Personal information
- Born: 1980 (age 45–46) Philippines

Sport
- Country: United States
- Sport: Flag football
- Position: Quarterback

Medal record
Women's flag football
Representing United States
World Games
| Silver medal – second place | 2022 Birmingham | Team |
| Silver medal – second place | 2025 Chengdu | Team |
IFAF World Championship
| Gold medal – first place | 2018 Panama City | Team |
| Gold medal – first place | 2021 Jerusalem | Team |
| Gold medal – first place | 2024 Lahti | Team |
IFAF Americas Continental Championship
| Gold medal – first place | 2023 Charlotte | Team |
| Bronze medal – third place | 2025 Panama City | Team |

= Vanita Krouch =

American flag football player (born 1980)

Vanita Krouch (born September 1980) is an American international flag football quarterback. She has represented the United States national team since 2016, winning three IFAF Flag Football World Championships and two World Games silver medals.

==Early life==
She was born in a refugee camp in the Philippines after her mother, Phonnary Krouch, and three older brothers had fled the regime of the Khmer Rouge in Cambodia. When she was two months old the family moved to the United States.

She grew up in Texas and played basketball for four seasons at Southern Methodist University for the SMU Mustangs, graduating in 2003. She didn’t start playing flag football until after her collegiate career had ended.

==Career==
After graduating SMU in 2003, Krouch continued to play basketball in semi-pro and adult leagues. She started playing flag football in 2006 after looking for local Dallas-area activities.

◆ **EXERCISE TASKS**:
1. According to the Vanita Krouch text, in what year did she start playing flag football?
2. Please echo everything in the Vanita Krouch text from "Vanita Krouch (born" down to "local Dallas-area activities.".
3. Carry the Vanita Krouch text on from its last sentence, writing what comes next.
The lines after this point have no connection to the Vanita Krouch text.

◆ **GIVEN RECORDS**:
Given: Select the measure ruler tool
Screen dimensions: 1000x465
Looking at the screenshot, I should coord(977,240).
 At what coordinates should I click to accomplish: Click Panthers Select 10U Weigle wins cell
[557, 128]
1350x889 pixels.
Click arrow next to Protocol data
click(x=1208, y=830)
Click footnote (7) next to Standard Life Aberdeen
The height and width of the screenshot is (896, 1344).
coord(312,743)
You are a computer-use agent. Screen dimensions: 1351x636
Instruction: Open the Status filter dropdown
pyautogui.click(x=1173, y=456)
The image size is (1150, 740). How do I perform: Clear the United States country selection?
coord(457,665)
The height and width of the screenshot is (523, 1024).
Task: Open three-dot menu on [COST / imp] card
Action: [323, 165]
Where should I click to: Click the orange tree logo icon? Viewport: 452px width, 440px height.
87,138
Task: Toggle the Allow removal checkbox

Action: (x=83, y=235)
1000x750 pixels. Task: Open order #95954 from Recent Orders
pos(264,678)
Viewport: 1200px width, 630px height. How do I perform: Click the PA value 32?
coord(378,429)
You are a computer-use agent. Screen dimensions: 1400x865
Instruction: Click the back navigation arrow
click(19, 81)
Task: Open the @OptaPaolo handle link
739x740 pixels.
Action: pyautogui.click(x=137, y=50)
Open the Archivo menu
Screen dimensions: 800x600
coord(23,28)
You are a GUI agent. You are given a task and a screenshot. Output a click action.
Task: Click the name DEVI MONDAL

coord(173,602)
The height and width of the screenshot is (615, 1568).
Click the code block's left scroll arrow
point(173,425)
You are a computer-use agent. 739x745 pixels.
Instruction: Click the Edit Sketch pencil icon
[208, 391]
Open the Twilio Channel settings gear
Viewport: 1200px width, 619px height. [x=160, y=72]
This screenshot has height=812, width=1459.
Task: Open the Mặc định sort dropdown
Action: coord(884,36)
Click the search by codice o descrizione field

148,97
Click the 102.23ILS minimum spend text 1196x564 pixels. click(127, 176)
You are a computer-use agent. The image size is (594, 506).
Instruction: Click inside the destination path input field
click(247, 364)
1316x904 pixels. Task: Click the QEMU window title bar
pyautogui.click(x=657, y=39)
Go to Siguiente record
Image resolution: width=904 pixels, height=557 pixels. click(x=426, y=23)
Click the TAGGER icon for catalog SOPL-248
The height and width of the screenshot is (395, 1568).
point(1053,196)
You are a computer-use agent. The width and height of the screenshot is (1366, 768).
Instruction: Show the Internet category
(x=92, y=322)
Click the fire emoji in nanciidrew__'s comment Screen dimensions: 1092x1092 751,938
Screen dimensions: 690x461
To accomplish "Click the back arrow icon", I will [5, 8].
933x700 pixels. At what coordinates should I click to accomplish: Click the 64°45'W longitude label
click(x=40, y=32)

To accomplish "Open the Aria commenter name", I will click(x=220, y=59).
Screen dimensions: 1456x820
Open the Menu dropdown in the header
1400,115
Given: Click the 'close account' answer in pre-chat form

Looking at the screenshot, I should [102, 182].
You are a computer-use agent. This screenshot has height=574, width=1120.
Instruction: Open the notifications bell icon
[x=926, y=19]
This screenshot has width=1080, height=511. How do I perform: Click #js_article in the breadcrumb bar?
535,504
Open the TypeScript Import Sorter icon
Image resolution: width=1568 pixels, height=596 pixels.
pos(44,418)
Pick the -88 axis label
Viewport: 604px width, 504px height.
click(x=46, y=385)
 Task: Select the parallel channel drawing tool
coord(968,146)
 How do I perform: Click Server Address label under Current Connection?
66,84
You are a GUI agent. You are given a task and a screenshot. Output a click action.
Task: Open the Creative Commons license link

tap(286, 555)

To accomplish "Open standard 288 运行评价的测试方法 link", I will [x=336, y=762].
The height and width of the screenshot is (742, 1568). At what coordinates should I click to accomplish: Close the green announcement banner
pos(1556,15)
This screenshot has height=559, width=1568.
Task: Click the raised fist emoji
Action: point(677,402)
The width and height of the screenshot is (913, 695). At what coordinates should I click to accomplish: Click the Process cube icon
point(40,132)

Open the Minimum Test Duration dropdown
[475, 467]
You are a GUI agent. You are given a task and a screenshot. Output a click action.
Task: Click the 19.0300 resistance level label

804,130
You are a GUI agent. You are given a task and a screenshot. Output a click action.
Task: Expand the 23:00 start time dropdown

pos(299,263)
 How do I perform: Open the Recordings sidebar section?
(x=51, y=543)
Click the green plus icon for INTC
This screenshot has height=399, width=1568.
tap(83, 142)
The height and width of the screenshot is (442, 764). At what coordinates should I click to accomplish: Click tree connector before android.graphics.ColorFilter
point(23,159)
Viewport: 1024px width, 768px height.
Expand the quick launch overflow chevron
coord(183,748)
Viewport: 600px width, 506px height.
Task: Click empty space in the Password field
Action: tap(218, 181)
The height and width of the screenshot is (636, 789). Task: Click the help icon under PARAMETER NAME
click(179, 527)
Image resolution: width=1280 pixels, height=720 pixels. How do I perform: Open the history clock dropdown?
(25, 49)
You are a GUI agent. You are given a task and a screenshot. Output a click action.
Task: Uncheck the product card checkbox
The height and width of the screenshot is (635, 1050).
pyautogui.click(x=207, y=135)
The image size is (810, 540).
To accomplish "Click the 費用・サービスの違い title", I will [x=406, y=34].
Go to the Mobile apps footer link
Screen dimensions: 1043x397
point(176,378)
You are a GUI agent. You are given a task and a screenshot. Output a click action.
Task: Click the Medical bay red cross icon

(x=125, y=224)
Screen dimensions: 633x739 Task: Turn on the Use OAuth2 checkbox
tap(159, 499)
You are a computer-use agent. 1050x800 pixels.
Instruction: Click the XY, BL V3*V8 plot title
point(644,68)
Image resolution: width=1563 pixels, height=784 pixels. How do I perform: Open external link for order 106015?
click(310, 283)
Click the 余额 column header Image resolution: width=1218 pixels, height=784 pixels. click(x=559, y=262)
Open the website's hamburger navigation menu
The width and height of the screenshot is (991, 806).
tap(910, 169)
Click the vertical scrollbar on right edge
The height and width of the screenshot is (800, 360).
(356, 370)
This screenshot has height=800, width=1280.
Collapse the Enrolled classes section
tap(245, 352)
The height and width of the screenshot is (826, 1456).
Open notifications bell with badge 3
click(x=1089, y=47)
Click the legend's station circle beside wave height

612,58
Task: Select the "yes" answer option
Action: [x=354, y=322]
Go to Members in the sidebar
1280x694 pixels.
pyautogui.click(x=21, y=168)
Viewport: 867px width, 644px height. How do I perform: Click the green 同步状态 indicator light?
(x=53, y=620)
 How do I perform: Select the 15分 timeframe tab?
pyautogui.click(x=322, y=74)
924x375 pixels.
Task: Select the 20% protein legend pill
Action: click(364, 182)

◆ **WRITTEN ANSWERS**:
1. 2006

2.
Vanita Krouch (born September 1980) is an American international flag football quarterback. She has represented the United States national team since 2016, winning three IFAF Flag Football World Championships and two World Games silver medals.

==Early life==
She was born in a refugee camp in the Philippines after her mother, Phonnary Krouch, and three older brothers had fled the regime of the Khmer Rouge in Cambodia. When she was two months old the family moved to the United States.

She grew up in Texas and played basketball for four seasons at Southern Methodist University for the SMU Mustangs, graduating in 2003. She didn’t start playing flag football until after her collegiate career had ended.

==Career==
After graduating SMU in 2003, Krouch continued to play basketball in semi-pro and adult leagues. She started playing flag football in 2006 after looking for local Dallas-area activities.

3.
She became the quarterback for the United States women's national flag football team, making her debut in 2016. With the US national team she won gold at the 2018 and 2021 IFAF Flag Football World Championship as well as the 2023 IFAF Americas Championships. She also led the team to the silver medal at the 2022 World Games. In Finland in 2024, she led the American team to a third consecutive title at the 2024 IFAF Women's Flag Football World Championship.

She was the offensive coordinator for the NFC at the NFL Pro Bowl flag football game in 2023, alongside Eli Manning as NFC head coach and DeMarcus Ware as NFC defensive coordinator.

==Personal life==
As of 2024, she lives in Carrollton, Texas and teaches PE at La Villita Elementary School. She has helped raise funds for the Texas flag football team Austin Fury, founded by the parents of her US national teammate Ashlea Klam. She wears the number 4 jersey and has her own clothing line, 4Ward Apparel.